Engineering T cells by transduction with antigen-specific T cell receptors (TCRs) or chimeric antigen receptors (CARs) that target a tumour-specific antigen can redirect a patient's own T cells to tumour cells. However, few tumours express truly specific antigens, and off-target activity of such redirected T cells can damage healthy tissues. Now, reporting in Nature Biotechnology, the group of Michel Sadelain presents a new approach: by engineering T cells to kill in response to a particular combination of two antigens, tumour specificity can be increased and “on-target, off-tumour” side effects reduced.
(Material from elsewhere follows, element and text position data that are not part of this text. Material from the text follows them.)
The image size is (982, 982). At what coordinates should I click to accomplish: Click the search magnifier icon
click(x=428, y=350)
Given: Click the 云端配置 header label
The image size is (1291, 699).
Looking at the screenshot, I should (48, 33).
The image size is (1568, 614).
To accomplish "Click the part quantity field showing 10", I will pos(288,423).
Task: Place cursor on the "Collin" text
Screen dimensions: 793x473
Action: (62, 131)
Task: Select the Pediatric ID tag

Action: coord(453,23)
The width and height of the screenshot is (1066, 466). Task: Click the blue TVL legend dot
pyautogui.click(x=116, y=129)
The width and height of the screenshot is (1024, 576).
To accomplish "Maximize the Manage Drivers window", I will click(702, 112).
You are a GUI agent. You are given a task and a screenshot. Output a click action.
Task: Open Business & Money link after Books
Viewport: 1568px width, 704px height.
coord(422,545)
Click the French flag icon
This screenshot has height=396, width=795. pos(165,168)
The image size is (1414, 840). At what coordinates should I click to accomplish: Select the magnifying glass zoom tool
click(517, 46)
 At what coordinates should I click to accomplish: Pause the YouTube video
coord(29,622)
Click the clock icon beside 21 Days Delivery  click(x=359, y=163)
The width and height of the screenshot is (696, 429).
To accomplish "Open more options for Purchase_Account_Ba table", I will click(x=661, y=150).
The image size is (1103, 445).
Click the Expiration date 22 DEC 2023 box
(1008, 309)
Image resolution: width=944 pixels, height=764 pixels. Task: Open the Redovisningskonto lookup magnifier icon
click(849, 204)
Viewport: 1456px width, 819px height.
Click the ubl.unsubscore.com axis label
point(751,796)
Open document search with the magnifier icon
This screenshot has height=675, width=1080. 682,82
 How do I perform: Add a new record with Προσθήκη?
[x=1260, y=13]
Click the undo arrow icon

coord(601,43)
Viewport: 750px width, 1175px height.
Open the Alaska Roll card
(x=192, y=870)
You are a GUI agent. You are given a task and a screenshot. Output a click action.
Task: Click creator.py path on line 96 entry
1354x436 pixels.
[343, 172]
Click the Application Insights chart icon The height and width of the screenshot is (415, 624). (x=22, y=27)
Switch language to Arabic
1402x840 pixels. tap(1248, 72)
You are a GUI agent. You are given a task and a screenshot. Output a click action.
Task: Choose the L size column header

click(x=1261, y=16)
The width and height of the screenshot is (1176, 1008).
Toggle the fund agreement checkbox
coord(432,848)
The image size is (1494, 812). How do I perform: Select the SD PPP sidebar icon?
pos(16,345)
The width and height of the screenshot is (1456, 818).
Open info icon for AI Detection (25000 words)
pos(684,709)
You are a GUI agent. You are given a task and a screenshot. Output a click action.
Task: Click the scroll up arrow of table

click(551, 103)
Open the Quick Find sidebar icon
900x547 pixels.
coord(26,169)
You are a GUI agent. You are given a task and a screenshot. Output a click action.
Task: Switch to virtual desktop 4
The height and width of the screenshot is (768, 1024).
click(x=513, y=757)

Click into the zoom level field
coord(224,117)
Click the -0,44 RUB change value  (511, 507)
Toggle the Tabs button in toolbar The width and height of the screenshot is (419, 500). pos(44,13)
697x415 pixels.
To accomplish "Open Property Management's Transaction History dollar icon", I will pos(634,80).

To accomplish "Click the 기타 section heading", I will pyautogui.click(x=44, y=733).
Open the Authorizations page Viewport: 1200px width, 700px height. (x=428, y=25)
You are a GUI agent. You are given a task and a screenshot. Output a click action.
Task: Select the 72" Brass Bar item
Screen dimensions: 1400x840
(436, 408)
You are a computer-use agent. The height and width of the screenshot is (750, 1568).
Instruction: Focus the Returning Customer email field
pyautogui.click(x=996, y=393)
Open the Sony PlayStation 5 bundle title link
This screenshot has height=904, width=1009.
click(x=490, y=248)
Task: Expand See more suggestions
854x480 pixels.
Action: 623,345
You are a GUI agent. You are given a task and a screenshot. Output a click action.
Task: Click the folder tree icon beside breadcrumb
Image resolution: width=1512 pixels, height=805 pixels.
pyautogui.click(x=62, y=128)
The dual mode of T cell activation was achieved by transducing T cells with a TCR or CAR that provides suboptimal stimulation and requires functional complementation by a chimeric co-stimulatory receptor (CCR) that recognizes a second antigen. Initial experiments were carried out with T cells expressing a CAR directed at the B cell antigen CD19 and a CCR directed at prostate-specific membrane antigen (PSMA). The CAR was constructed from a CD19-specific single-chain variable fragment (scFv) fused to the TCR ζ-intracellular signalling domain (19z1), and the CCR consisted of a PSMA-specific scFv fused to the intracellular signalling domains of the co-stimulatory receptors CD28 and 4-1BB (P28BB).

Immunocompromised mice (non-obese diabetic/severe combined immunodeficient (NOD.SCID) Il2rg−/− mice) were injected with a human CD19+PSMA+ tumour cell line and treated with primary human peripheral blood T cells expressing either 19z1, 19z1+P28BB or P28BB alone. Treatment with P28BB T cells had no effect on tumour growth, whereas treatment with CD19z1 T cells reduced the tumour burden, and treatment with 19z1+P28BB T cells appeared to completely eradicate the tumour cells.

However, it was found that 19z1+P28BB T cells also showed activity against tumour cells expressing CD19 alone (thereby modelling potentially healthy tissue), so the approach was optimized to restrict T cell activity to tissues co-expressing both antigens. To this end, CARs with diminished activity were constructed, and the targeting of a combination of two prostate antigens, PSMA and prostate stem cell antigen (PSCA), was explored. Both antigens are promising targets for the treatment of metastatic prostate cancer, but neither is absolutely specific to prostate tissue. Experiments with different PSCA-specific CAR constructs in combination with P28BB resulted in the development of engineered T cells that were strictly specific for tumour cells bearing both PSMA and PSCA, permanently eradicating these in experiments with immunocompromised mice as described above, while having no effect on cells expressing either PSMA or PSCA alone.

These results demonstrate that the selectivity and activity of engineered T cells can be restricted in a manner that reconciles potency with safety. Importantly, the authors point out that by harnessing combinatorial antigen recognition, tumour-specific T cells can be engineered even in the absence of a truly tumour-specific target — thus expanding the range of tumours that can potentially be treated by adoptive transfer of engineered T cells.